Pour éviter d'être de nouveau confrontés à ce type de situation, nous devons être capables d'évoluer et d'anticiper l'intérêt de nos compétiteurs à intervenir, directement ou non. Une fois cet intérêt établi, nous devons être capables de les décourager, l'un des moyens étant de rendre prohibitif le coût de leur engagement. Nous devons donc nous efforcer d'appréhender le monde de façon plus stratégique dans le temps long, et faire en sorte de conserver la maîtrise de notre engagement face à nos compétiteurs.

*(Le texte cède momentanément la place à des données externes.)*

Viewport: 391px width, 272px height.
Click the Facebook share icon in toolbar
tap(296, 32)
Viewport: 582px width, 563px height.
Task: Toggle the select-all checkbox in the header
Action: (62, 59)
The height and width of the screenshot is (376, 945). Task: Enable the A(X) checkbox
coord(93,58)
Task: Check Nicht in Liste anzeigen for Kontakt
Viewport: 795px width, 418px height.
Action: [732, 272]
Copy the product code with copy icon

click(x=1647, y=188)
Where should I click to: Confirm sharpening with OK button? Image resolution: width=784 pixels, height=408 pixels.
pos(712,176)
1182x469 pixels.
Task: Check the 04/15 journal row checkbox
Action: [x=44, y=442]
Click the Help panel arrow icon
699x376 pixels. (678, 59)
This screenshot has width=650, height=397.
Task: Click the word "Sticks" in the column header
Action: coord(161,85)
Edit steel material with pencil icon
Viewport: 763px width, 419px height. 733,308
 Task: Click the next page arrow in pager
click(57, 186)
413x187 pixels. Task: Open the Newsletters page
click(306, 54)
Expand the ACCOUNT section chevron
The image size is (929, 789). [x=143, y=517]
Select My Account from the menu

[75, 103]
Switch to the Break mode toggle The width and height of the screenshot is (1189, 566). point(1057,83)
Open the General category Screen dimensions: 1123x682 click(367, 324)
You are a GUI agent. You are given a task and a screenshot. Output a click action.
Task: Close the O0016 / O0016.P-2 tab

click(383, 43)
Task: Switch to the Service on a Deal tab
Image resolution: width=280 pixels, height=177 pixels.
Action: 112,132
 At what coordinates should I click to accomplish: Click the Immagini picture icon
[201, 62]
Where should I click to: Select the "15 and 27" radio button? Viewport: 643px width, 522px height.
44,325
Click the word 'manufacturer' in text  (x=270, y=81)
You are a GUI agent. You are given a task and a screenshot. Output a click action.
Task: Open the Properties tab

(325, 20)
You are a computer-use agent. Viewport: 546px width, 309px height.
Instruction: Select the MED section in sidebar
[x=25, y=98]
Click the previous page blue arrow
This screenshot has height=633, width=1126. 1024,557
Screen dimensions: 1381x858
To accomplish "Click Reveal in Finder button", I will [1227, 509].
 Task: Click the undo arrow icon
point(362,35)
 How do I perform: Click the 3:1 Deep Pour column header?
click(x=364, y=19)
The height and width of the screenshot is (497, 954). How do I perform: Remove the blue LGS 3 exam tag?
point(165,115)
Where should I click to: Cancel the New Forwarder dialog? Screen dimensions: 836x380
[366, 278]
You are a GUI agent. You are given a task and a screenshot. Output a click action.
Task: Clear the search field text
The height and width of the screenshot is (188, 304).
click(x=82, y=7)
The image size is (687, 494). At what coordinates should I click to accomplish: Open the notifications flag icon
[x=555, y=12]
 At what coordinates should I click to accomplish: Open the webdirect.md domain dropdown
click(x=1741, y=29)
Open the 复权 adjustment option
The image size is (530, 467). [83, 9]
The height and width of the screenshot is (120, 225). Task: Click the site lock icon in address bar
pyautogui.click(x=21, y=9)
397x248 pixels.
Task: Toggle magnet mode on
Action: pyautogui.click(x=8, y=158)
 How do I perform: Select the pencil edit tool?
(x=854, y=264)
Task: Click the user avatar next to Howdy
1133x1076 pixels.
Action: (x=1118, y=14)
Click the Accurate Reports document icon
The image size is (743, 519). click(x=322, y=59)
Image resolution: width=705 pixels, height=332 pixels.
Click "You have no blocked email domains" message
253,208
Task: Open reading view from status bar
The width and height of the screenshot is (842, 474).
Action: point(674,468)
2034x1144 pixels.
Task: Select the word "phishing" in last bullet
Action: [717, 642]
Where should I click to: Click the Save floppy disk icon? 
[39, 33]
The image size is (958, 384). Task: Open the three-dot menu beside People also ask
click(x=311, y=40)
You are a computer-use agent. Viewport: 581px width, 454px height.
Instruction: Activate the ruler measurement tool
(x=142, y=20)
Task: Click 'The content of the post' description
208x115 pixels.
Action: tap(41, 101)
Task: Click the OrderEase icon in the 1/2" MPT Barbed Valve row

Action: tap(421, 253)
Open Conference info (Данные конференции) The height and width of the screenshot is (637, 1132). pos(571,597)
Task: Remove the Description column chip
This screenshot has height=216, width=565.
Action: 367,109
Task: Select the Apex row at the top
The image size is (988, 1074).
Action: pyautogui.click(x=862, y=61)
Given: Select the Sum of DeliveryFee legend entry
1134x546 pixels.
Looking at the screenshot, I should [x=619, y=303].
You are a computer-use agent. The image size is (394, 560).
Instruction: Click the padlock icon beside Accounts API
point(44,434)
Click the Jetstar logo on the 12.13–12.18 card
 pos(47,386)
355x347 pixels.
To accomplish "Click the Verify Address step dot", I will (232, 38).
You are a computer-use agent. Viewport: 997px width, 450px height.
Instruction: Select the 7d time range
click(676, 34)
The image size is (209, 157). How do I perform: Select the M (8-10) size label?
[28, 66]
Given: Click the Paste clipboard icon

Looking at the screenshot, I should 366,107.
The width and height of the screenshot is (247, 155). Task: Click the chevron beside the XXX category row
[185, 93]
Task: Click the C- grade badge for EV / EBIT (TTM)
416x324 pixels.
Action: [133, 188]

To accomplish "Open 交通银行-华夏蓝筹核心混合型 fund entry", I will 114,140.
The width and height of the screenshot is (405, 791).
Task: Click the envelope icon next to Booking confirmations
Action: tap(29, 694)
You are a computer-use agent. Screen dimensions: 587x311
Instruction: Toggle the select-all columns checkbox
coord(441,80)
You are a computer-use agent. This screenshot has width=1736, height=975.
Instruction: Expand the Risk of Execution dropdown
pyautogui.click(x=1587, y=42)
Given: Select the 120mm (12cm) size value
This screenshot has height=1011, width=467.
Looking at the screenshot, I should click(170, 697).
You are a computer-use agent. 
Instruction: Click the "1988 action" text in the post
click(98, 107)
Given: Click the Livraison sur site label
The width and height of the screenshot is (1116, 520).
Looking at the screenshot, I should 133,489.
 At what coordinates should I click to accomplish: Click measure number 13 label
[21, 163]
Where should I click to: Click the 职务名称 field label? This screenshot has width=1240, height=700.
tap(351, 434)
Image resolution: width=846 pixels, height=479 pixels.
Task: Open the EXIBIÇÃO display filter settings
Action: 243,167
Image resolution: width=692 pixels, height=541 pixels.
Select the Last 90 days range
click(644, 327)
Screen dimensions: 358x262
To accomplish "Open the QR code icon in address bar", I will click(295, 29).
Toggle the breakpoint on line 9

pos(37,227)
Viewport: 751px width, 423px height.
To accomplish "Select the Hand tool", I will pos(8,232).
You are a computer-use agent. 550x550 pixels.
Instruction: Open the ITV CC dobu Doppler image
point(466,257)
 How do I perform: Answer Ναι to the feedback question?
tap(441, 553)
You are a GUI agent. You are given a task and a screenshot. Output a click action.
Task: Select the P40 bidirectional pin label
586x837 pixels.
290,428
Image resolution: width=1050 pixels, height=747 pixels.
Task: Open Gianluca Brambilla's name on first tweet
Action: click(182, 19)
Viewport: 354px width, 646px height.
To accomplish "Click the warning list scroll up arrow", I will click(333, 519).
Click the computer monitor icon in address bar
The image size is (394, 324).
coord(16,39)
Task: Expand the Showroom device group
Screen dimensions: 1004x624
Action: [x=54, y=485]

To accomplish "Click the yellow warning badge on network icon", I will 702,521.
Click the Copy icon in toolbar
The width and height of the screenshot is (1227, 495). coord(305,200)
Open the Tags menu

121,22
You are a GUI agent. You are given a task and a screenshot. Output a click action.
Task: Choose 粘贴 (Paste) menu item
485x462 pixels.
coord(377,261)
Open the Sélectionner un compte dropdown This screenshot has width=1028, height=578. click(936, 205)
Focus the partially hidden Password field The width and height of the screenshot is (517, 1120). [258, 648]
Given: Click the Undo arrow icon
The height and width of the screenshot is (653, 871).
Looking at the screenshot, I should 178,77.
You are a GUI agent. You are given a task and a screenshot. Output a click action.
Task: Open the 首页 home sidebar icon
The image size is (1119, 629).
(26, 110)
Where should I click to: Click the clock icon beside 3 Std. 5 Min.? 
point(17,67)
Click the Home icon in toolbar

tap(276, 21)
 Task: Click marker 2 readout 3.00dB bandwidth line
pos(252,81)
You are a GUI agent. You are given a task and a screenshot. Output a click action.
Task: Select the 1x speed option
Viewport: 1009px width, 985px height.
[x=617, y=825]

Je conclus en évoquant l'excellence des relations entretenues par le chef d'état-major des armées – le général Lecointre avant moi – avec votre commission, caractérisées par la confiance, la franchise et une volonté permanente de faire avancer les choses. Je salue enfin le travail de la présidence de la commission, exercée jusqu'à l'été 2019 par M. Jean-Jacques Bridey, que je remercie pour le travail fructueux mené pendant deux ans, puis par Mme Françoise Dumas, avec laquelle j'ai davantage échangé, calendrier oblige, en tant que CEMAT puis en tant que CEMA.
Madame la présidente, vous avez cherché à faire converger les perspectives diplomatiques et militaires, notamment par le biais de missions d'information thématiques. Vous avez également veillé à intéresser les autres commissions aux questions de défense, notamment lors d'une visite au centre de planification et de conduite des opérations en juillet dernier.
Je suis intimement convaincu que l'ambition de gagner la guerre avant la guerre a toute sa pertinence dans le monde d'aujourd'hui. Pour la réaliser, il me semble indispensable de poursuivre l'effort dans le cadre de la prochaine LPM et de préserver les armées d'à-coups, pire, d'allers-retours, qui se révéleraient dévastateurs. La montée en puissance engagée par la LPM 2019-2025 est plus une course de fond qu'un sprint. Nous aurons encore besoin de votre appui.